■ WORK REQUEST
When you transcribe the entries, reproduce every character and exclude the images.
** GIVEN DATA follows **
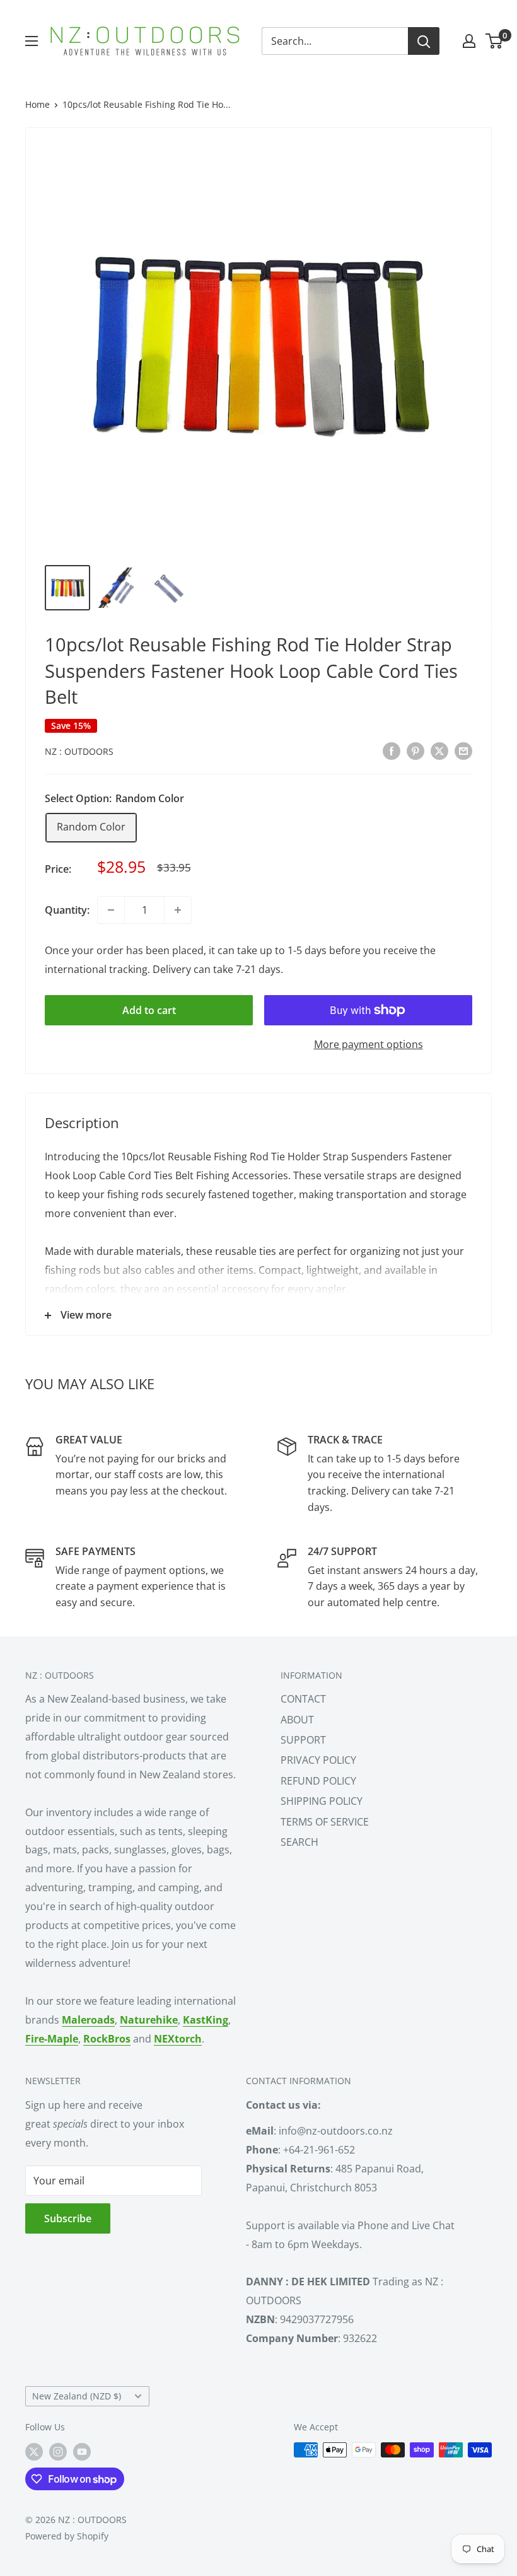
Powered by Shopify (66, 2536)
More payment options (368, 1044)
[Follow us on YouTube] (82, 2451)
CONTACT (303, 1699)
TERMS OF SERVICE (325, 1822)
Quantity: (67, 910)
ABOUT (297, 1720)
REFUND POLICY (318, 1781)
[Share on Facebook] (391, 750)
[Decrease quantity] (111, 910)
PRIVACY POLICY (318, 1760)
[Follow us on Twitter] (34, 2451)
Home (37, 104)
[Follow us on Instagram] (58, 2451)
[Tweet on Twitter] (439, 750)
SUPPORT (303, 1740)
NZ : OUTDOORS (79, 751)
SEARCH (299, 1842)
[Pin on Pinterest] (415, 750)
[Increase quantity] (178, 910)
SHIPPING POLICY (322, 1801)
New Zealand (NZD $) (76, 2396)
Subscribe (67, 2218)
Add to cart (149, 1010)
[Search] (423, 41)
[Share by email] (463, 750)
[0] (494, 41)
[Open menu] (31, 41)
** End of GIVEN DATA **
■ RESPONSE AREA
Powered by Shopify (66, 2536)
More payment options (368, 1044)
[Follow us on YouTube] (82, 2451)
CONTACT (303, 1699)
TERMS OF SERVICE (325, 1822)
Quantity: (67, 910)
ABOUT (297, 1720)
REFUND POLICY (318, 1781)
[Share on Facebook] (391, 750)
[Decrease quantity] (111, 910)
PRIVACY POLICY (318, 1760)
[Follow us on Twitter] (34, 2451)
Home (37, 104)
[Follow us on Instagram] (58, 2451)
[Tweet on Twitter] (439, 750)
SUPPORT (303, 1740)
NZ : OUTDOORS (79, 751)
SEARCH (299, 1842)
[Pin on Pinterest] (415, 750)
[Increase quantity] (178, 910)
SHIPPING POLICY (322, 1801)
New Zealand (NZD $) (76, 2396)
Subscribe (67, 2218)
Add to cart (149, 1010)
[Search] (423, 41)
[Share by email] (463, 750)
[0] (494, 41)
[Open menu] (31, 41)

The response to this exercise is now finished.